#73 This podcast comes in any color you want, as long as it's black
Python Bytes - A podcast by Michael Kennedy and Brian Okken - Luni
Categories:
Sponsored by Datadog: pythonbytes.fm/datadog
Brian #1: Set Theory and Python
- “Let’s talk about sets, baby …” is what I have in my head while reading this.
- Great overview of set theory and how to use the set data type in Python.
- Covered:
- Creating sets
- Checking for containment (in, not in)
- union : set of things in either set or in both
- intersection: set of things in 2 sets
- difference: set of things in one set but not the other
- symmetric difference: set of things in either set but not in both
Michael #2: Trio: async programming for humans and snake people
- The Trio project’s goal is to produce a production-quality, permissively licensed, async/await-native I/O library for Python. Like all async libraries, its main purpose is to help you write programs that do multiple things at the same time with parallelized I/O.
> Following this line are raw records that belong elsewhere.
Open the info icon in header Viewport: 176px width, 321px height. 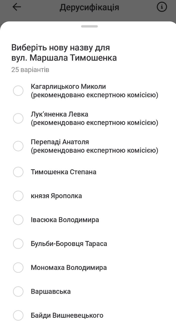162,7
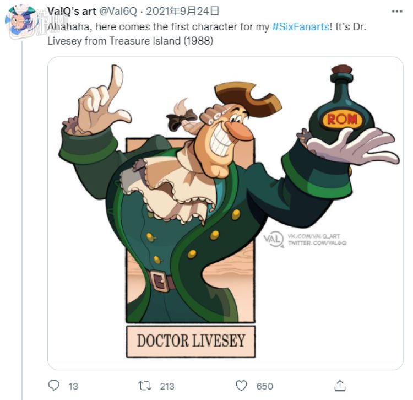Click the reply speech bubble icon

(54, 385)
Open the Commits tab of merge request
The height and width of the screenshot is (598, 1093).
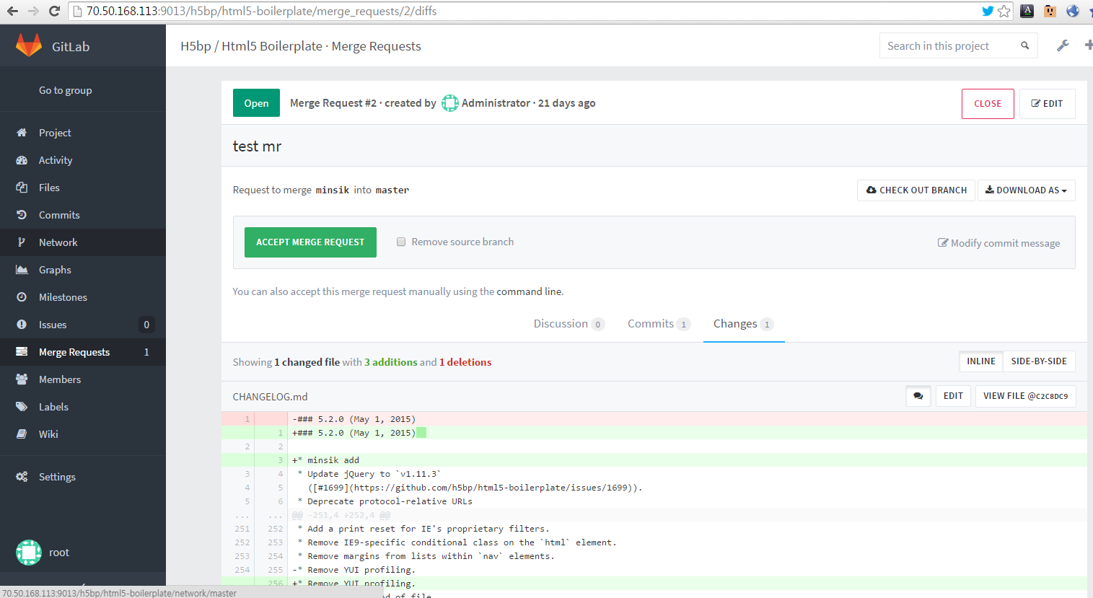(x=651, y=324)
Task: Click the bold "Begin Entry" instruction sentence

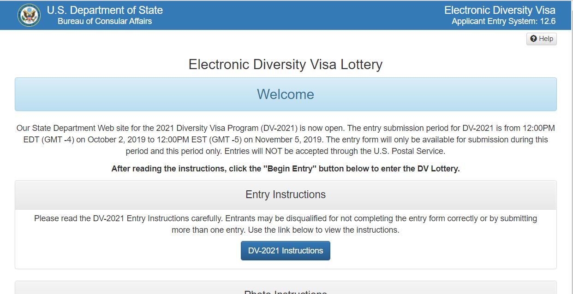Action: point(286,169)
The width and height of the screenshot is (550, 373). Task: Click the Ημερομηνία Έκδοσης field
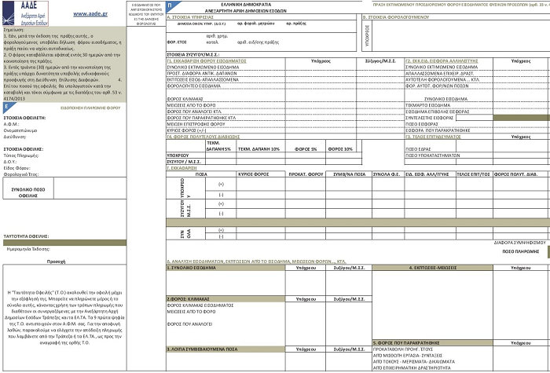pyautogui.click(x=50, y=249)
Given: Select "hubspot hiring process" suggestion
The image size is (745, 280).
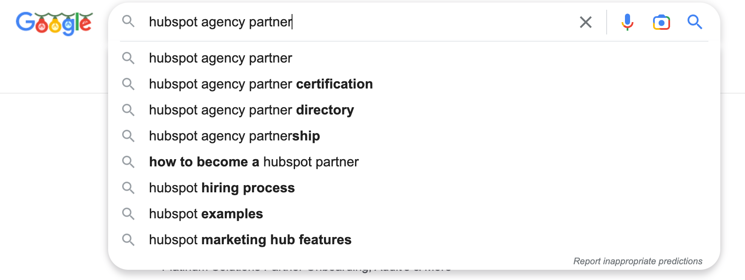Looking at the screenshot, I should pos(222,188).
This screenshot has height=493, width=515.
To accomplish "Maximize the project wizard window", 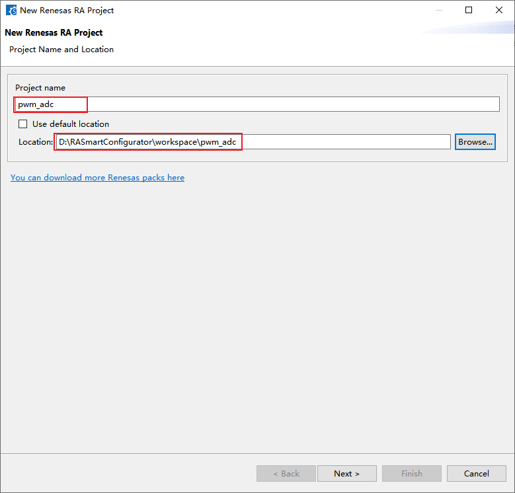I will tap(469, 10).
- Compared to other libraries, Trio attempts to distinguish itself with an obsessive focus on usability and correctness.
- Concurrency is complicated; we try to make it easy to get things right.
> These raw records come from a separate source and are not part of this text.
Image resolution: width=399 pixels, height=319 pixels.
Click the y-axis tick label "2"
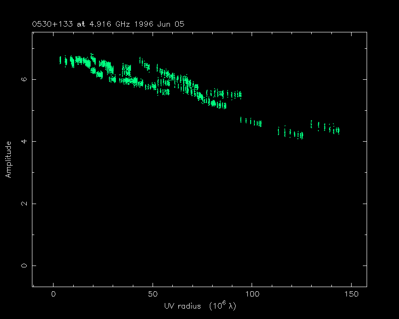(23, 204)

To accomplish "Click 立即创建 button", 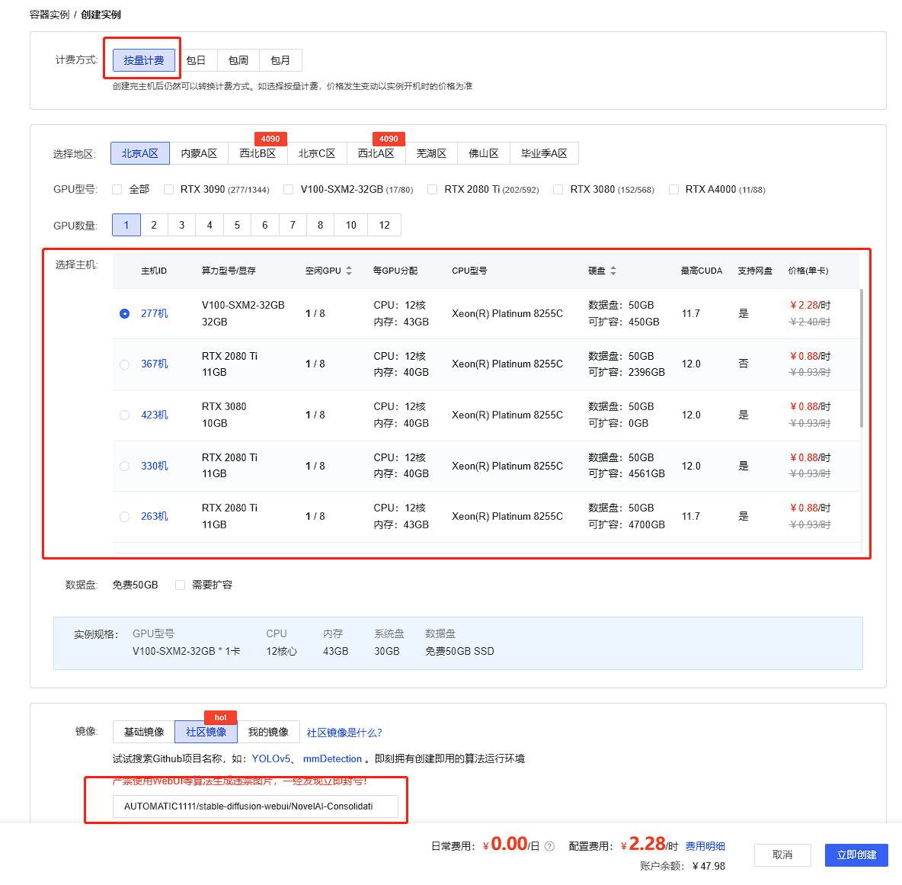I will coord(856,855).
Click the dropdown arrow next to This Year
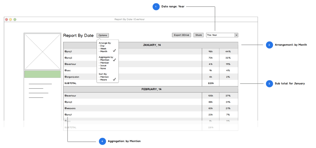Viewport: 316px width, 148px height. point(236,35)
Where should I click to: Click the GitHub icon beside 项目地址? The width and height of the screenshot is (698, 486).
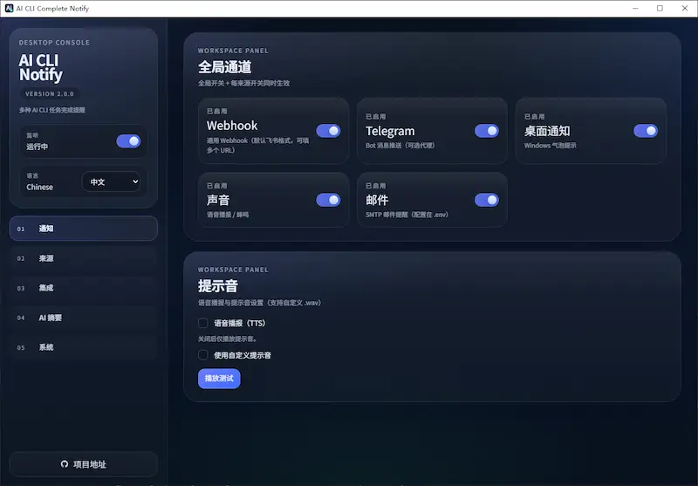[65, 464]
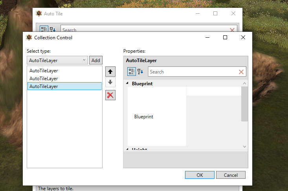
Task: Click the Properties search field
Action: (x=193, y=72)
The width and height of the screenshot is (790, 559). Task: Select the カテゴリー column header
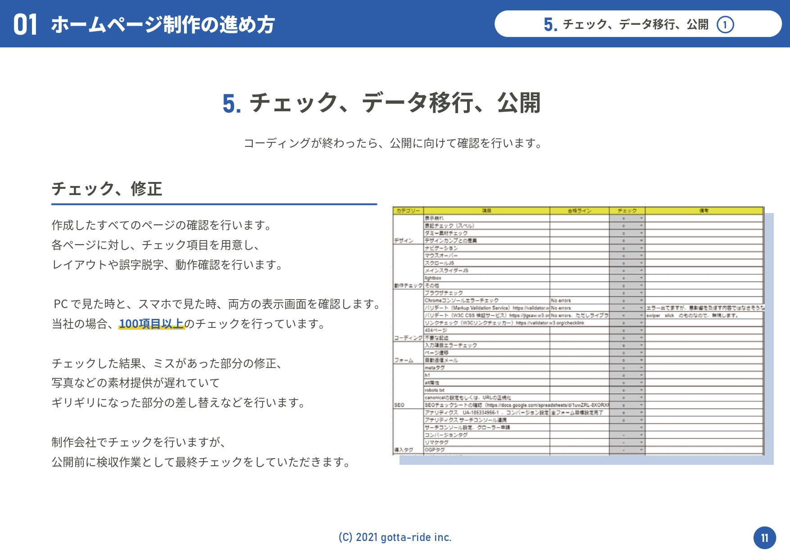408,211
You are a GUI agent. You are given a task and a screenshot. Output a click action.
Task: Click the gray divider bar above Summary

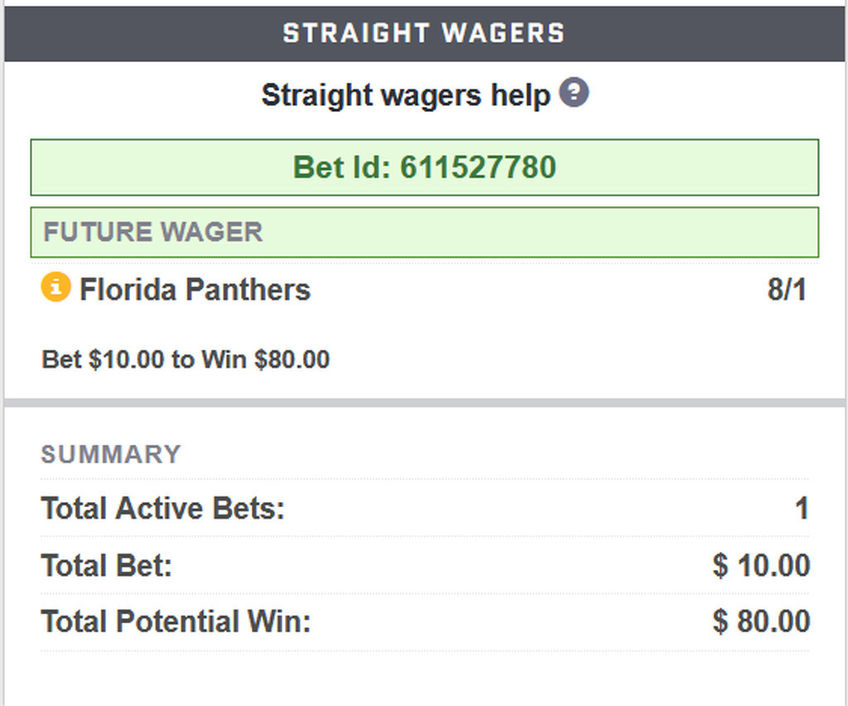pyautogui.click(x=424, y=404)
- Trio was built from the ground up to take advantage of the latest Python features
- Inspiration from many sources, in particular Dave Beazley’s Curio
- Resulting design is radically simpler than older competitors like asyncio and Twisted, yet just as capable.
- We do encourage you do use it, but you should read and subscribe to issue #1 to get warning and a chance to give feedback about any compatibility-breaking changes.
- Excellent scalability: trio can run 10,000+ tasks simultaneously without breaking a sweat, so long as their total CPU demands don’t exceed what a single core can provide.
- Supports Python 3.5+ and PyPy
- Uses
trio.run(async_method, 3)
trio.sleep(1.5) # Sleep, non-blocking
async with trio.open_nursery() as nursery:
print("parent: spawning child...")
nursery.start_soon(child_func1)
print("parent: spawning child...")
nursery.start_soon(child_func2)
print("parent: waiting for children to finish...")
# -- we exit the nursery block here --
print("parent: child_func1 and child_func2 done!")
- trio provides a rich set of tools for inspecting and debugging your programs.
- Consider trio-asyncio for compatibility
Brian #3: black: The uncompromising Python code formatter
An amusing take on code formatting. From the readme:
- “Black is the uncompromising Python code formatter. By using it, you agree to cease control over minutiae of hand-formatting. In return, Black gives you speed, determinism, and freedom from
pycodestyle
nagging about formatting. You will save time and mental energy for more important matters.” - “Blackened code looks the same regardless of the project you're reading. Formatting becomes transparent after a while and you can focus on the content instead.”
- “Black makes code review faster by producing the smallest diffs possible.”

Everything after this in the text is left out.